What factors could move this market?
Reconciliation bills have become a cornerstone of fiscal policymaking in the modern US Congress, particularly when one party controls both chambers and faces a 60-vote filibuster threshold in the Senate. The tool was originally designed for budget adjustments but has been deployed for major legislation including tax cuts, healthcare expansions, and stimulus packages. A reconciliation bill can pass the Senate with only 51 votes plus the Vice President as tiebreaker, bypassing any opposition filibuster — a powerful incentive for the majority party to use it when the legislative window narrows. The May 31 deadline is extraordinarily tight. In modern practice, even routine reconciliation bills take 6-12 weeks from introduction to final passage, involving committee markup sessions, floor debate, Senate passage, and House-Senate reconciliation of differing versions. Major bills like the American Rescue Plan and the Inflation Reduction Act consumed months of floor time. A bill would need to be pre-drafted, already in committee, or on expedited fast-track to have any realistic shot at House passage by May 31. The 1% odds suggest the market perceives no such bill in active preparation. As of late May 2026, Congress is typically engaged in end-of-fiscal-year appropriations work, confirming judgeships and appointees, and managing early summer recess schedules. The House floor calendar would be densely packed. Unless an emergency erupts — a major economic shock, sudden bipartisan deal, or deadline-driven necessity — the legislative machinery is unlikely to pivot to reconciliation passage. The flip side: reconciliation bills can move extraordinarily fast under political pressure. In 2021, the House passed the $1.9 trillion American Rescue Plan in weeks once party leadership prioritized it. If similar urgency were present — perhaps a fiscal crisis requiring immediate action — passage by May 31 would be plausible. The market's 1% pricing reflects trader consensus that such a scenario has near-zero probability, suggesting Congress is not in emergency mode and no major fiscal legislation is planned for late May. The $8K daily volume indicates low conviction; few traders see a real YES case, so position-taking remains minimal.

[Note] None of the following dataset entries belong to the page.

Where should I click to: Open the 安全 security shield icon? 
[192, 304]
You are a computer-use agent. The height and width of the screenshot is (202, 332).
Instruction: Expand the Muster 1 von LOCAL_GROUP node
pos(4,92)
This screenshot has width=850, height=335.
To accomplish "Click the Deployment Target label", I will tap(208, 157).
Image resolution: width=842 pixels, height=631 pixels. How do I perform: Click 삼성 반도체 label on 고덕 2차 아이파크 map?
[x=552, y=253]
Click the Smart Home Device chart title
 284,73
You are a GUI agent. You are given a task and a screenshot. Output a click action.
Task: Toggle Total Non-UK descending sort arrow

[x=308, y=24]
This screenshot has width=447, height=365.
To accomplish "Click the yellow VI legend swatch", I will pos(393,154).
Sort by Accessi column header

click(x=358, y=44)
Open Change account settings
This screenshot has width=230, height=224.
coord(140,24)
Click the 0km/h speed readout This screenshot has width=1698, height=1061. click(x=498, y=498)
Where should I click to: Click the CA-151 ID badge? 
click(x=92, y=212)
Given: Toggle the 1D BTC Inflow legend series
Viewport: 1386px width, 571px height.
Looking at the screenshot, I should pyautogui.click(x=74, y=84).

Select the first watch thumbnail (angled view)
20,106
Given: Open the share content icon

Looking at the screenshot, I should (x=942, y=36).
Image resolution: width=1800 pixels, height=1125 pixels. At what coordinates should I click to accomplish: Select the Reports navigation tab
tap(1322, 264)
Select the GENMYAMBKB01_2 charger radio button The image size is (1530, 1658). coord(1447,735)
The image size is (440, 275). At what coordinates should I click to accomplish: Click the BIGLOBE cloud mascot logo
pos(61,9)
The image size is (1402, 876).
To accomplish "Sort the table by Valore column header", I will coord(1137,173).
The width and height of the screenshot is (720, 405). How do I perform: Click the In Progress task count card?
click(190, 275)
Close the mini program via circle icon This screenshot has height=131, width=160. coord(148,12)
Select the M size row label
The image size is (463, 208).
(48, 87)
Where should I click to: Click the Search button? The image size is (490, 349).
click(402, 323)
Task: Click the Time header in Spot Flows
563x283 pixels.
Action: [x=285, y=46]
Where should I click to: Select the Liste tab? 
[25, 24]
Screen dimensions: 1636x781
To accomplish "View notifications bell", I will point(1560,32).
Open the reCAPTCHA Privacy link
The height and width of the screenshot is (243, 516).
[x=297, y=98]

What are traders watching for?
House floor schedule announcements through May 31; any reconciliation bill listed signals potential passage attempt.
Breaking news on fiscal emergencies, economic shocks, or bipartisan deals that could accelerate legislation.
Committee markup or debate on any reconciliation proposal in the week before May 31 deadline.
Congressional leadership statements on reconciliation timeline and priorities for May-June window.
How does this market resolve?
Resolves YES if the US House passes a reconciliation bill by May 31, 2026. Resolves NO otherwise, with final settlement on September 30, 2026.